As reported elsewhere, the phenotypic variability observed here between patients with the same mutation or within a given family (family 2) is consistent with the absence of correlation between genotype and phenotype in triple-A syndrome (10, 14). Nine different AAAS mutations were found in the 10 families: frameshift and nonsense mutations and 1 new missense: p.(Trp252Ser). More than 75 causative variations are reported (http://www.hgmd.cf.ac.uk). Most lead to truncation of the protein C-terminus, which deletes a domain essential for NPC targeting. Otherwise, missense mutations in the conserved WD-repeat domain probably disrupt protein folding and the localization in the NPC (12, 23). The protein impact of the mutations does not predict symptom severity or whether the syndrome will be complete or not.
Follow-up showed that all patient except one developed achalasia, and perhaps earlier in case of severe adrenal insufficiency. But the main prognostic feature seemed to be exacerbation of neuropathy and cognitive disorders. Age at onset of neurological disorder is variable, and can be late, as in the present cohort where the age range was 2–25 years (2, 15, 27). Although it is often the first symptom of the syndrome, it may mislead diagnosis (2, 28). Mutations in the AAAS gene explain 90% of triple-A cases and the remaining cases may be partly explained by the two novel genes, GMPPA and TRAPPC11, giving a ‘triple-A-like’ syndrome without adrenal insufficiency (29, 30). Massive parallel sequencing (MPS) enables all 3 genes to be assessed in a single test. It confirms or rules out diagnosis in case of misleading symptoms, and identification of a pathogenic mutation in one or another gene allows patient monitoring to be adapted. Likewise, in adrenal insufficiency, which is suspected to be genetic, all the genes most frequently involved may be tested by MPS, allowing suitable monitoring before onset of other symptoms, such as those of triple-A syndrome (31, 32).

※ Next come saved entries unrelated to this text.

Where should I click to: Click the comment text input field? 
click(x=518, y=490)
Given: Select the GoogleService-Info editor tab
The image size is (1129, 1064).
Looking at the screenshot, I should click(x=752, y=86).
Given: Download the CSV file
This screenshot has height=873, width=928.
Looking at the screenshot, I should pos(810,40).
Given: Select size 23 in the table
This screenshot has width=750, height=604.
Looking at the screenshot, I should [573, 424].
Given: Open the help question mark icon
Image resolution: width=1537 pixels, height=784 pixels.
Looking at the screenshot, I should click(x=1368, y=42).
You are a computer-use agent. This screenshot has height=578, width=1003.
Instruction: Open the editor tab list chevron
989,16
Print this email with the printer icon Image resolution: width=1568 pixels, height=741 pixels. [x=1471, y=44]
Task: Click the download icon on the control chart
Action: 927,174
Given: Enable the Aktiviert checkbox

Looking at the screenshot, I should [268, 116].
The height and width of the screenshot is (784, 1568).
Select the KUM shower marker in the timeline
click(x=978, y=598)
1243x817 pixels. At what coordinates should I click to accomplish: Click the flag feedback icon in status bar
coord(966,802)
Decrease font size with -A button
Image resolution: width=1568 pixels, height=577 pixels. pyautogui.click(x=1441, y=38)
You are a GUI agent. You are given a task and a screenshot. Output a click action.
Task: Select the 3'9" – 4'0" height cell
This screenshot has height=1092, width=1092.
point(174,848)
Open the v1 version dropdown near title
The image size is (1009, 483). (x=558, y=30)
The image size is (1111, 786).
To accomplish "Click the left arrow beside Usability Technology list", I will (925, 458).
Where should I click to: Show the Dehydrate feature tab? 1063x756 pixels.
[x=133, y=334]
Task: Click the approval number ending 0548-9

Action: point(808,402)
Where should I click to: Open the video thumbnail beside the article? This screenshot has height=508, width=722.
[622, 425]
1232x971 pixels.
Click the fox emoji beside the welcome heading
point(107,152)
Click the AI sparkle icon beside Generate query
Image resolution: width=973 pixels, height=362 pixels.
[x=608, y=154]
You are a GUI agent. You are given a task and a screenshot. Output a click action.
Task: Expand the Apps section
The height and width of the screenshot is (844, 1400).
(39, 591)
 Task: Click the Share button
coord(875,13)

To conclude, our triple-A patients show a wide spectrum of adrenal dysfunction, with defects in glucocorticoid and androgen biosynthesis that can be compensated for by increased ACTH levels, while mineralocorticoid secretion seems normal. Prognosis seems mainly to depend on progressive neurological deficits.
Declaration of interest
The authors declare that there are no conflicts of interest that could prejudice the impartiality of this study.
Funding
This research did not receive any specific grant from any funding agency in the public, commercial or not-for-profit sectors.
Acknowledgment
The authors thank the Filière Maladies Rares Endocriniennes, FIRENDO.